Cylburn is a neighborhood in the North District of Baltimore, located between the neighborhoods of Levindale (north)
and Edgecomb (south). Its boundaries are marked by Cylburn Avenue (north), Dupont Avenue (south), Pimlico Road (west) and Greenspring Avenue (east). Central Park Heights, is located on the opposite side of Pimlico Road in the northwest area of Baltimore City. Cylburn Arboretum (old Elisha Tyson mansion and estate off Greenspring Avenue) and the neighborhood of Cold Spring are located to Cylburn's east, across Greenspring Avenue. The heavily wooded property with its historic mansion and grounds, walking trails, famous collections and gardens overlook the Jones Falls Valley with the Jones Falls Expressway (Interstate 83) further to the east.

==Public services==
===Public schools===
Pimlico Elementary School, located at 4849 Pimlico Road, had 657 students enrolled in Pre-K through 5th grade, with 44 teachers during 2010. Its students were almost exclusively black, with a single white child enrolled in the third grade and no children from other ethnic groups. Free and reduced price lunches were provided by the National School Lunch Program for 585 of the school's students.

===Public transportation===
MTA CityLink Navy), providing bus service between Sinai Hospital (northwest) and Fort McHenry (south), stops along Greenspring Avenue, the east boundary of Cylburn. The route's course to Downtown Baltimore includes a stop at the Mondawmin Metro/subway station.

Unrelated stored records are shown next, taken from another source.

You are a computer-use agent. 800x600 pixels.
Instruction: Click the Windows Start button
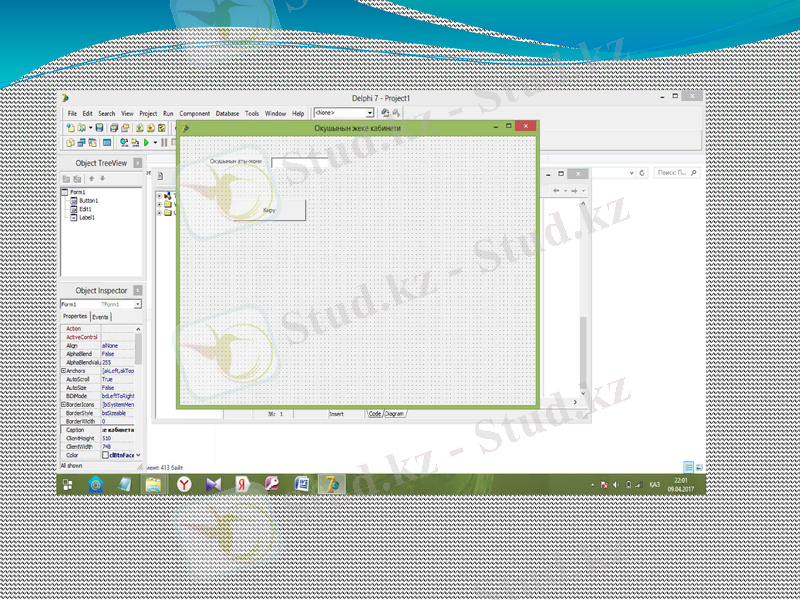tap(67, 484)
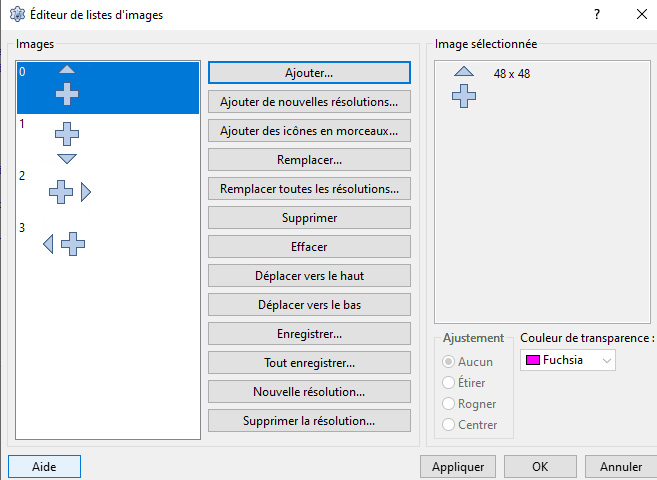Click the 48 x 48 preview icon
This screenshot has width=657, height=480.
[464, 87]
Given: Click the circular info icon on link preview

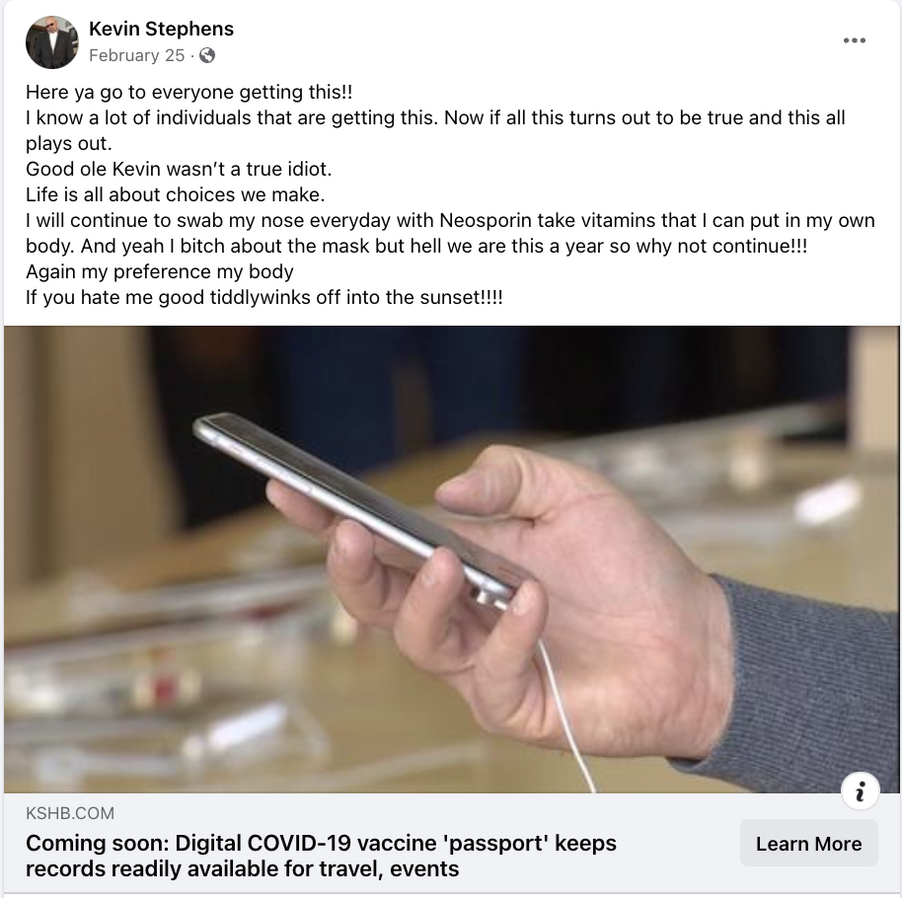Looking at the screenshot, I should click(860, 792).
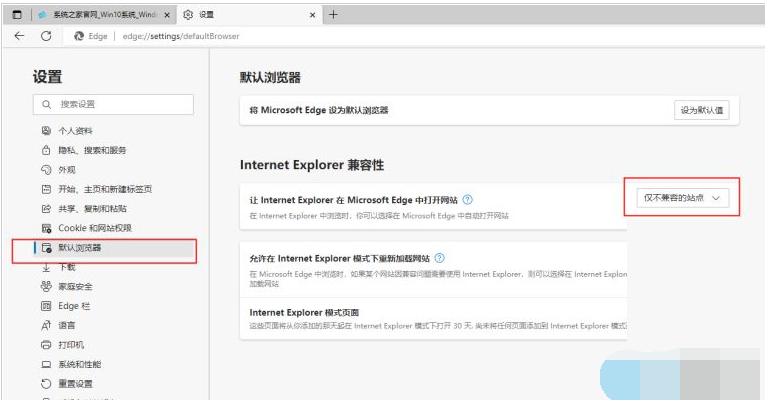Select Cookie 和网站权限 in sidebar
This screenshot has height=400, width=765.
tap(97, 228)
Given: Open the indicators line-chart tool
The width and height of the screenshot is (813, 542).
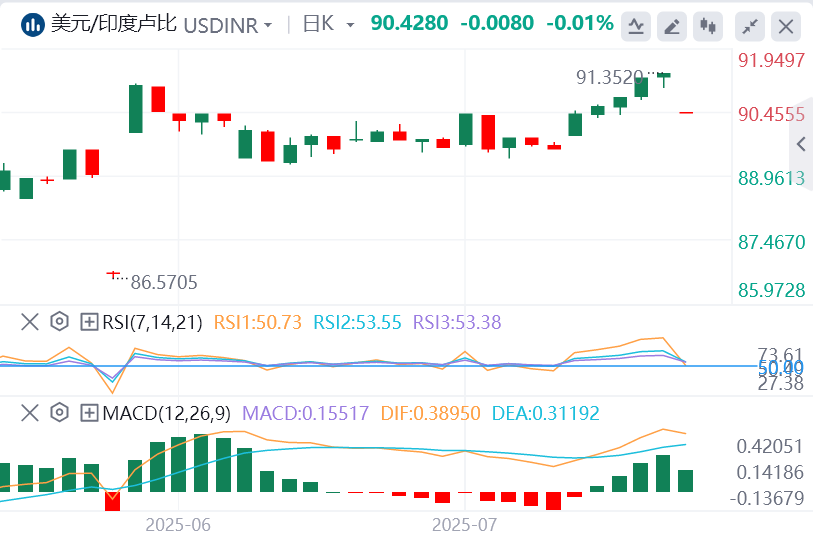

MTA LocalLink 80, travels along Cylburn Avenue as it loops around Sinai Hospital at the northern edge of Cylburn on its way south toward City Hall in Downtown Baltimore. It stops at the Rogers Avenue Metro/subway station along the way to City Hall.

==Demographics==
The neighborhood's population, estimated at 2,639 in 2009, was almost exclusively black. Cylburn's residents fared somewhat better economically than the rest of the City in 2009, with a median household income of $40,668 compared with the citywide median of $38,772. Residents living below the poverty level were 18.8 percent of Cylburn's population, compared with the city ratio of 22.9 percent.